2. Dual-LLM Fallback Without Code Duplication
Both Bedrock and Gemini are called identically—same LangChain interface, same prompt structure. On any Bedrock failure (BotoCoreError, ClientError), the system falls back to Gemini transparently. The _invoke_bedrock_with_fallback helper encapsulates this, keeping mode-specific services clean.

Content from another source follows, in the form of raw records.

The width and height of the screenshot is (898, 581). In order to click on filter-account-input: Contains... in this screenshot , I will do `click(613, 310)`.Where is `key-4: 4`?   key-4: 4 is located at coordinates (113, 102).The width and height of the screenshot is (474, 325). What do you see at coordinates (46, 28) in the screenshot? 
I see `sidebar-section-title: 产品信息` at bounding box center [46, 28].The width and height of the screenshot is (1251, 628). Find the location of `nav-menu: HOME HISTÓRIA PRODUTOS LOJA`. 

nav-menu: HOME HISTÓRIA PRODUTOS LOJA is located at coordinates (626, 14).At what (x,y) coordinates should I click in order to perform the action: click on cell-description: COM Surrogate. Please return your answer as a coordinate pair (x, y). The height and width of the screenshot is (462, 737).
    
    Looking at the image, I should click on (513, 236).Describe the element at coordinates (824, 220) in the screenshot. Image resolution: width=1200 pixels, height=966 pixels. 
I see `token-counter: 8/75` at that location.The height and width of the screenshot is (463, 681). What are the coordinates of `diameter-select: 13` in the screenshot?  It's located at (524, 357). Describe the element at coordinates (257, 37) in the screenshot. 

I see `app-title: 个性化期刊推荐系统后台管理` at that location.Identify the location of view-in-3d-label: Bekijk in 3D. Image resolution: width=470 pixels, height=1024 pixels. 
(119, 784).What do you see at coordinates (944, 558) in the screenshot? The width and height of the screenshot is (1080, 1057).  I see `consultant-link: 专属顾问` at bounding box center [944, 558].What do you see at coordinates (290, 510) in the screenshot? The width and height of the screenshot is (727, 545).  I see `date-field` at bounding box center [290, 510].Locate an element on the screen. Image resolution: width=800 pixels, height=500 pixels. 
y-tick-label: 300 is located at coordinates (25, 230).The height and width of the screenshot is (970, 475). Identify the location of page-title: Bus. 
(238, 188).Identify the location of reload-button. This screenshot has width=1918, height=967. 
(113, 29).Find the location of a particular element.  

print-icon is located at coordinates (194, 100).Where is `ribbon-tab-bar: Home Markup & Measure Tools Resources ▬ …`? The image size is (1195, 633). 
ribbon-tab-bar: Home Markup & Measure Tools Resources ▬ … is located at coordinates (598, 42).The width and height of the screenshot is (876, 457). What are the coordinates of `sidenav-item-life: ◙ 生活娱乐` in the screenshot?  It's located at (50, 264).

3. Server-Side Chat History
Rather than trusting the frontend to send accurate history on every request, TaxCopilot stores all messages in a Postgres table with (document_id, mode, created_at) indexing. Each mode request loads only the last N messages as context. This means context is always consistent regardless of which device or tab the user is on.
4. Agentic Legal Drafting
The "draft" mode editor isn't just generation—it is an agentic editor. The system receives the full HTML document and a user instruction ("add a confidentiality clause after paragraph 3", "fill state as Maharashtra"), then returns the complete modified document. The output is direct HTML, preserving all formatting, indentation, and legal structure. No markdown, no partial sections.
Learnings
Building a production AI product on top of regulated, citation-dependent content forced a discipline that toy projects don't. You cannot get away with vague output when a wrong section number could cause a client to lose a ₹10 lakh dispute.
The biggest shift was moving from generation-first to retrieval-first thinking. The LLM is the last step, not the first. Everything before it—Textract, pgvector retrieval, history loading, document caching—exists to give the model the exact right context so it can stop guessing.